Tecnologias que permitem consultas e monitoramento remotos têm potencial para aliviar a escassez de oftalmologistas. Se a avaliação domiciliar da acuidade visual e do campo visual usando aplicativos móveis se tornar mais precisa, espera-se que o monitoramento domiciliar em larga escala se torne realidade 1).

Medicina Personalizada e Estratificação de Risco

Seção intitulada “Medicina Personalizada e Estratificação de Risco”

O avanço na pesquisa sobre fatores de risco oculares e sistêmicos pode melhorar significativamente a estratificação de risco individual no futuro1). Também se espera o desenvolvimento de programas de triagem que aloquem recursos médicos de forma eficiente para as populações de maior risco1).

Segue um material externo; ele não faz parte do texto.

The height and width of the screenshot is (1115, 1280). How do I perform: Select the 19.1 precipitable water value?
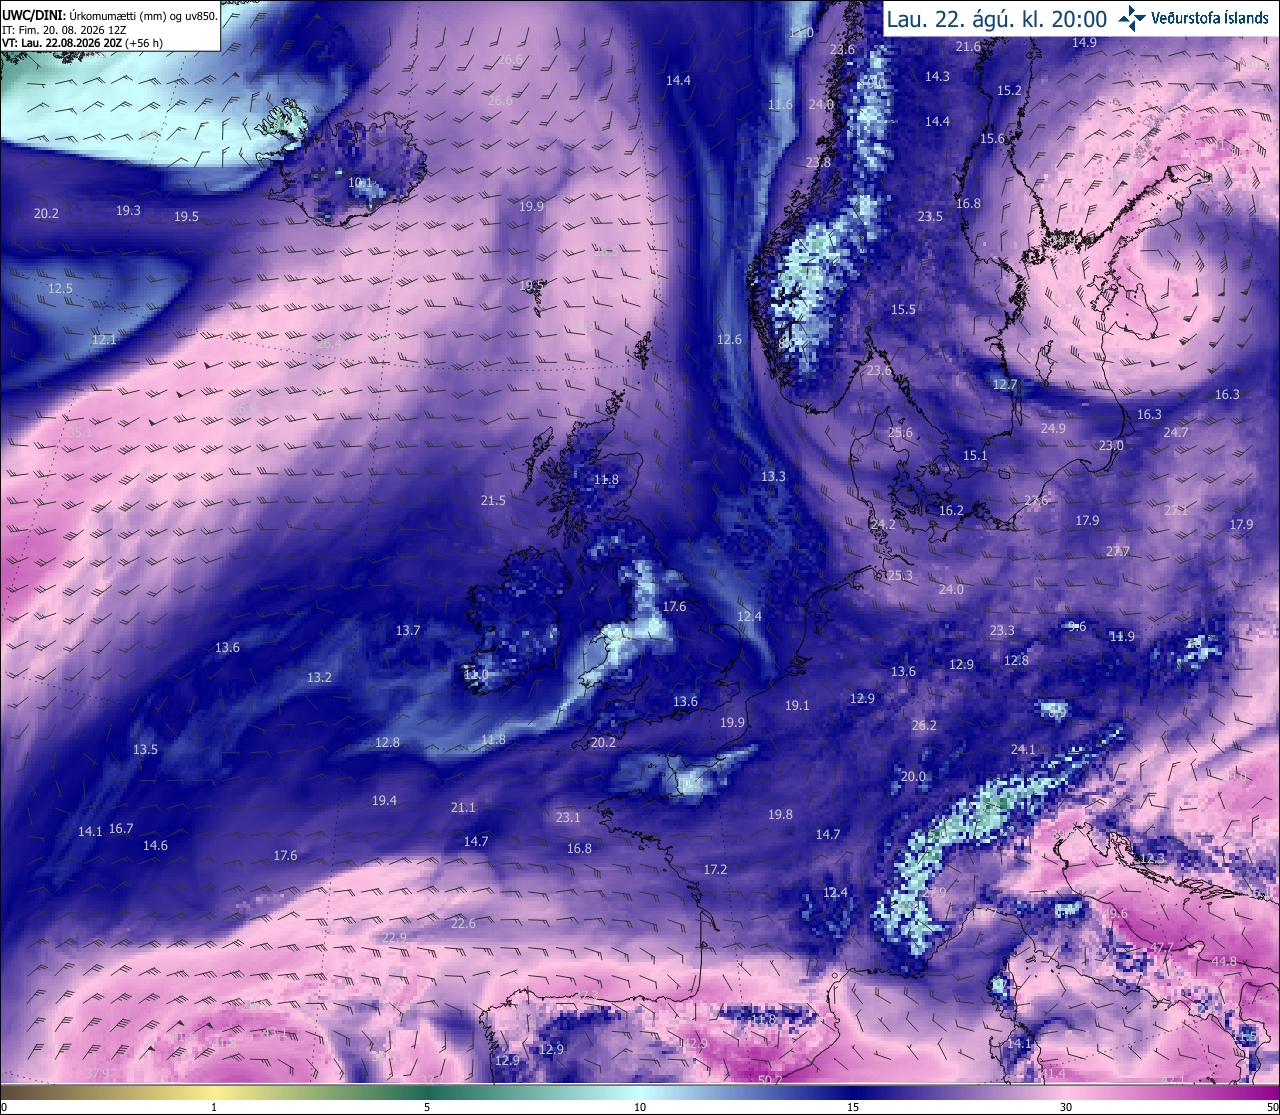(x=797, y=705)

  1. European Glaucoma Society. European Glaucoma Society Terminology and Guidelines for Glaucoma, 6th Edition. Br J Ophthalmol. 2025.
  2. European Glaucoma Society. European Glaucoma Society Terminology and Guidelines for Glaucoma, 5th Edition. Kugler Publications. 2020.
  3. American Academy of Ophthalmology. Primary Open-Angle Glaucoma Preferred Practice Pattern. 2024.
  4. Chan PP, Zhang X, Aung T, et al. Controversies, consensuses, and guidelines for acute primary angle closure attack (APACA) by the Asia-Pacific Glaucoma Society (APGS) and the Academy of Asia-Pacific Professors of Ophthalmology (AAPPO). Asia Pac J Ophthalmol (Phila). 2025;14(6):100223. doi:10.1016/j.apjo.2025.100223.
  5. Wu H, Jin K, Yip CC, Koh V, Ye J. A systematic review of economic evaluation of artificial intelligence-based screening for eye diseases: from possibility to reality. Surv Ophthalmol. 2024;69(4):499-507. doi:10.1016/j.survophthal.2024.03.008.